** Opening Exercise materials block **

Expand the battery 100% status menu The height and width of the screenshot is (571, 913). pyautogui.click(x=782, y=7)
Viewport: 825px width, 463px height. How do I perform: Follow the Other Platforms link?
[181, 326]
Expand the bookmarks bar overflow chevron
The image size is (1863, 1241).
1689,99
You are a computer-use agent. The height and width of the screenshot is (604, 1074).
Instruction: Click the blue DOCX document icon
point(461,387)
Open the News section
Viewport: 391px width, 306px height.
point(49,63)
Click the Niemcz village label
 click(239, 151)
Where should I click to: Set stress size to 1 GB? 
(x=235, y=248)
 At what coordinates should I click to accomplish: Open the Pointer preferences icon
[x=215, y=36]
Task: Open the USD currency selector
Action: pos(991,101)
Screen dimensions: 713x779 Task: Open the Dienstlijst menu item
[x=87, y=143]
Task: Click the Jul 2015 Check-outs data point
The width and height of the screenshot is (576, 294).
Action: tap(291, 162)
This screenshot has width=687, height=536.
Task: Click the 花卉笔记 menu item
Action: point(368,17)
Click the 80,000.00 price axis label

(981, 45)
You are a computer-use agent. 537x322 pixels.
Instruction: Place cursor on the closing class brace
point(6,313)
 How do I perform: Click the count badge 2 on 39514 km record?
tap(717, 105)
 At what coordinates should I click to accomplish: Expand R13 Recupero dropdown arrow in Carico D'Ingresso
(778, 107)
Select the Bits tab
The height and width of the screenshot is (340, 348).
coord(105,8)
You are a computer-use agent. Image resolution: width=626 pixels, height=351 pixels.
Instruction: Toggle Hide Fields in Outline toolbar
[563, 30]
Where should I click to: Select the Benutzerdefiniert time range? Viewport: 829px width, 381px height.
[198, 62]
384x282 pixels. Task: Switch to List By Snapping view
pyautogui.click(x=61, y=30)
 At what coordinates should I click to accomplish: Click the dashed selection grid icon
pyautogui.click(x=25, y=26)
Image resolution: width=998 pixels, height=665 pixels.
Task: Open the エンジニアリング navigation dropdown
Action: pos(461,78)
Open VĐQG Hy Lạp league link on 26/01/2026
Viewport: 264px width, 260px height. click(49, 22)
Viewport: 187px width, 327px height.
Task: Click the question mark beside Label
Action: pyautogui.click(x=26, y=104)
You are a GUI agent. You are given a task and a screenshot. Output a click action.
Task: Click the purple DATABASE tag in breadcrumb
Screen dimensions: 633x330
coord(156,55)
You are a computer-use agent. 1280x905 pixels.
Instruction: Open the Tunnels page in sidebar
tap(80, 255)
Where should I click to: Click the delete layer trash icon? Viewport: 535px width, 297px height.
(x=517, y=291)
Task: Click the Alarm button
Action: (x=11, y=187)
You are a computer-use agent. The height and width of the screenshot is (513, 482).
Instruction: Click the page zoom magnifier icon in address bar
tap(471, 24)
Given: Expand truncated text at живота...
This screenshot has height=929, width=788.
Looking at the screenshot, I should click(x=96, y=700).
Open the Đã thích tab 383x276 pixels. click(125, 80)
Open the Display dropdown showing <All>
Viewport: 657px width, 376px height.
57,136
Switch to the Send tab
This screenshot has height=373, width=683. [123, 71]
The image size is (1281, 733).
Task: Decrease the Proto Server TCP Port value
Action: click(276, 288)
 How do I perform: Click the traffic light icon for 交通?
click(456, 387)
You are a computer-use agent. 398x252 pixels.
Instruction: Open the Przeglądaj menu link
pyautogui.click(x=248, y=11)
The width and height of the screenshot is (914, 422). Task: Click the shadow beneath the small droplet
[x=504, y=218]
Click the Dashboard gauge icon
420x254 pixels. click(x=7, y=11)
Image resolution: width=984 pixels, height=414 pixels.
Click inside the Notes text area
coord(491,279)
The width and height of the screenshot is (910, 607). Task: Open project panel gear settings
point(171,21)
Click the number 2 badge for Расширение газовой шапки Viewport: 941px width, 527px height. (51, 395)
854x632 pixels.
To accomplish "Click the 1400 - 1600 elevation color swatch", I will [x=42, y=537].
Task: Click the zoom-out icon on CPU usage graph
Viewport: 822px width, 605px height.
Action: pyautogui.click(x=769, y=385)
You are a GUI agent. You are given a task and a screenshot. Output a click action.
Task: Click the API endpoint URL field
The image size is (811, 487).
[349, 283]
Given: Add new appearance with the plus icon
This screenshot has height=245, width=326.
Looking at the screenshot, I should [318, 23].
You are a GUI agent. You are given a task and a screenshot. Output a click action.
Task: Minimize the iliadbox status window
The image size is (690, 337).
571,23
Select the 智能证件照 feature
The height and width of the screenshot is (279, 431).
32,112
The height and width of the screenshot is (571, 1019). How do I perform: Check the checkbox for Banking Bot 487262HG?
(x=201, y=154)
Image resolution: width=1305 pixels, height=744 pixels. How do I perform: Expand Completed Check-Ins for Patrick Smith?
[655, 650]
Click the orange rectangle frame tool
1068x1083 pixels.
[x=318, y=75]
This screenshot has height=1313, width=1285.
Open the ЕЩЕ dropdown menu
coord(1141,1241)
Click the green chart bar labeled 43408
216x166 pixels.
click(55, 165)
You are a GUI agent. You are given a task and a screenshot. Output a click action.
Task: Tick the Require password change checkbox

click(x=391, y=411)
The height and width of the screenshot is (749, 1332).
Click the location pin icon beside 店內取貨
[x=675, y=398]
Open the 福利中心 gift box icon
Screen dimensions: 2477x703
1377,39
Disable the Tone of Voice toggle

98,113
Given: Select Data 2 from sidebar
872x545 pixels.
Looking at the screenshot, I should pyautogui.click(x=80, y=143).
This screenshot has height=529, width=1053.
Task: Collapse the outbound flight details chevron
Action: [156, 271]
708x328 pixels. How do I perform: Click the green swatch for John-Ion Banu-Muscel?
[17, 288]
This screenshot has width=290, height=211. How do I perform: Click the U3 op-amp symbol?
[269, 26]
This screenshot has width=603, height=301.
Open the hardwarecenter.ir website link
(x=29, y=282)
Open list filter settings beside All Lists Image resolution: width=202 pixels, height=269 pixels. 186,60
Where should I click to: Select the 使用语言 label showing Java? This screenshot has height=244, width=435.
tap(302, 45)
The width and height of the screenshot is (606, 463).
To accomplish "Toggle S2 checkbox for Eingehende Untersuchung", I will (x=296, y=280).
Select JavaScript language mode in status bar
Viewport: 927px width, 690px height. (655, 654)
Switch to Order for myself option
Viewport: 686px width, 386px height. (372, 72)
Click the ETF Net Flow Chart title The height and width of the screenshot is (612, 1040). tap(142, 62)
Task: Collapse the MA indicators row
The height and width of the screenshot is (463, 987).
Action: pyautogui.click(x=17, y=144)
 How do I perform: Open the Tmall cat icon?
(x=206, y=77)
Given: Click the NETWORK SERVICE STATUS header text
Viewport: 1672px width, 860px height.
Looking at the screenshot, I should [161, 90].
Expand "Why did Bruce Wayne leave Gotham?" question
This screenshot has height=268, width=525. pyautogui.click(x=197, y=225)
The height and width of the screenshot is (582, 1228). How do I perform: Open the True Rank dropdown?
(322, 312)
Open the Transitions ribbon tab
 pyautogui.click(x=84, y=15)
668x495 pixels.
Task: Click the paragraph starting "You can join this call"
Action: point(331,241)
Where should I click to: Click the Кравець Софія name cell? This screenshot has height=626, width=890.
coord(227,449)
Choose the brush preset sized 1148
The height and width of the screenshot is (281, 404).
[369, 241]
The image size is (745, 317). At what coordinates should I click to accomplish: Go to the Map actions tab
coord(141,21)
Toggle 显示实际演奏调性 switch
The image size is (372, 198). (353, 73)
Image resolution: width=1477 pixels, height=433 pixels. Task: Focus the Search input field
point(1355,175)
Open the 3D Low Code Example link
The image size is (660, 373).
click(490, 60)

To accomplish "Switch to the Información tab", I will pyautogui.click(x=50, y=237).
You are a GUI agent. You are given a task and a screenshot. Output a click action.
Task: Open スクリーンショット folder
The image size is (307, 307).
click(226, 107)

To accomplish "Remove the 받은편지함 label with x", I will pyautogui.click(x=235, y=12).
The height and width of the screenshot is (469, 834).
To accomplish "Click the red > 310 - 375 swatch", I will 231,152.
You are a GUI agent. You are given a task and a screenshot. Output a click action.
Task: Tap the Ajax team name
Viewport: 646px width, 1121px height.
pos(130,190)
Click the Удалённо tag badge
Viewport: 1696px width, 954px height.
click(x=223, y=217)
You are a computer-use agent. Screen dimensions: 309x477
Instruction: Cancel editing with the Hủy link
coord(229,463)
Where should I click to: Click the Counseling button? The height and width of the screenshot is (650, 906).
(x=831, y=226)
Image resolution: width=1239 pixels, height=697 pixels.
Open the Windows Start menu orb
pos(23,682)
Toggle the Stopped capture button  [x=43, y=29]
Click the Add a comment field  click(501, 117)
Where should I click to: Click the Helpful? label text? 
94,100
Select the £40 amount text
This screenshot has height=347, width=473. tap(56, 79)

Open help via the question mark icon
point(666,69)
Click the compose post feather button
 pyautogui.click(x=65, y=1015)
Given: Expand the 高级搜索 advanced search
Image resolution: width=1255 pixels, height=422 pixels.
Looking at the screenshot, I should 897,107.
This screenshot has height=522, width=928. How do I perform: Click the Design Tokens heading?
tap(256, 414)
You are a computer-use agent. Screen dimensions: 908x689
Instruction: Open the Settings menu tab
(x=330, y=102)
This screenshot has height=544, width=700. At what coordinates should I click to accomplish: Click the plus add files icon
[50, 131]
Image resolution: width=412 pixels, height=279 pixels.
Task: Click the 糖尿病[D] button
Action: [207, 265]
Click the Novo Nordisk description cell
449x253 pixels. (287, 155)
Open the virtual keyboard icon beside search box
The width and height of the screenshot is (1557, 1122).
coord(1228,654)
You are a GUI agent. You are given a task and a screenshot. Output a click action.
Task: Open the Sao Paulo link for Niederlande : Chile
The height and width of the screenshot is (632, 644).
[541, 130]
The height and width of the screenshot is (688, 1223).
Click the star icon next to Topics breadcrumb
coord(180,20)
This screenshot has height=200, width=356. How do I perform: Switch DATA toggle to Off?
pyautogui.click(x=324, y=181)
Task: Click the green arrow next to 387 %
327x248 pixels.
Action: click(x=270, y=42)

** Closing Exercise materials block **

Work instructions -
Would you return each line of the material above, unchanged, from the first one through the line where "Open the News section" appears?

Result -
Expand the battery 100% status menu The height and width of the screenshot is (571, 913). pyautogui.click(x=782, y=7)
Viewport: 825px width, 463px height. How do I perform: Follow the Other Platforms link?
[181, 326]
Expand the bookmarks bar overflow chevron
The image size is (1863, 1241).
1689,99
You are a computer-use agent. The height and width of the screenshot is (604, 1074).
Instruction: Click the blue DOCX document icon
point(461,387)
Open the News section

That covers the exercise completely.